■ Reading passage ■
┌──

Hacker News new | ask | show | jobs
by vessenes 622 days ago
Flux is so frustrating to me. Really good prompt adherence, strong ability to keep track of multiple parts of a scene, it's technically very impressive. However it seems to have had no training on art-art. I can't get it to generate even something that looks like Degas, for instance. And, I can't even fine tune a painterly art style of any sort into Flux dev. I get that there was working, living artist backlash at SD and I can therefore imagine that the BFL team has decided not to train on art, but, it's a real loss. Both in terms of human knowledge of, say composition, emotion, and so on, but also for style diversity.

For goodness sake, the MET in New York has a massive trove of open CC0 type licensed art. Dear BFL, please ease up a bit on this, and add some art-art to your models, they will be better as a result.

9 comments

I've had a similar experience, incredible at generating a very specific style of image, but not great at generating anything with a specific style.

I suspect we'll see the answer to this is LoRAs. Two examples that stick out are:

- Flux Tarot v1 [0]

- Flux Amateur Photography [1]

Both of these do a great job of combining all the benefits of Flux with custom styles that seem to work quite well.

[0] https://huggingface.co/multimodalart/flux-tarot-v1 [1] https://civitai.com/models/652699?modelVersionId=756149

I like those, and there's an electroshock lora that's just awesome out there. That said, Tarot and others like it are "illustrator" type styles with extra juice. I have not successfully trained a LoRa for any painting style, Flux does not seem to know about painting.

└──

■ Given material ■
┌──

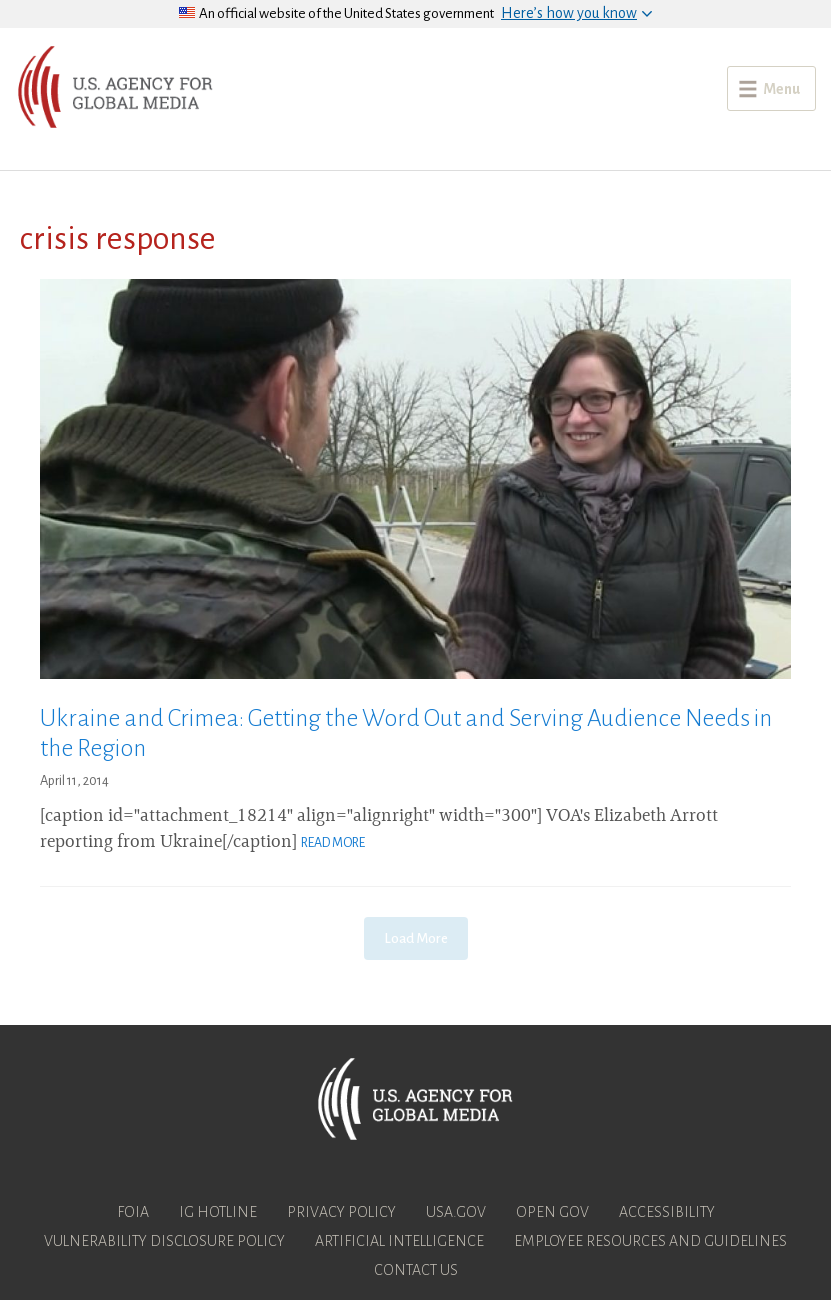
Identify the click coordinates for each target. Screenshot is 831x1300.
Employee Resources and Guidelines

└──

■ Exercise goal ■
Continue the thread about Flux and painting styles from its final comment.

■ Written answer ■
I'm curious to give this a go. I've been training a lot of LoRAs for FLUX dev recently (purely for fun). I'm sure there must be a way to get this working.

Here are a few I've recently trained: https://civitai.com/user/dvyio

This looks really good! What is your process to get this kind of high quality LoRAs?
Thank you!

A reasonable amount of training images (50 or so), and then I train for 2,000-ish steps for a new style.

Many of them work well with Flux, particularly if they're illustration-based. Some don't seem to work at all, so I didn't upload those!

How long does this take, and on what equipment? It's amazing to me that you can do this from just 50 images, I would have thought tens of thousands.
@davidbarker -- please do, that sounds awesome! I did not have good results.
It's trickier than I thought it would be.

Here are a few in Degar style I made after training for 2,500 steps. I'd love to hear what you think of them. To my (untrained) eye, they seem a little too defined, perhaps?

https://imgur.com/a/sqsQLPg

Yep absolutely nothing like degas well I take that back. I think it picked up some favorite colors/tones. But it has no concept of the materials or poses or composition. So plasticky! Compare to https://images.app.goo.gl/JiDRYNNKUP9tczkQ7
I suspect it really needs more training examples. The problem I found when I looked for images to use was that 60% were of dancers, and from past experience, it will end up trying to fit a dancer into every image you create. But of course, there are only a (small) finite number of Degas images that you can train with.

A possible solution may be to incorporate artificial images in the training data. So, create an initial LoRA with the original Degas images and generate 500 images. From those generated images, pick the ones that most resemble Degas. Add those to the training set and train again. Repeat until (hopefully) it learns the correct style.

Out of curiosity, what do you think of these? https://imgur.com/a/8p7RlMe
>However it seems to have had no training on art-art. I can't get it to generate even something that looks like Degas, for instance

It feels like they just removed names from the datasets to make it worse at recreating famous people and artists.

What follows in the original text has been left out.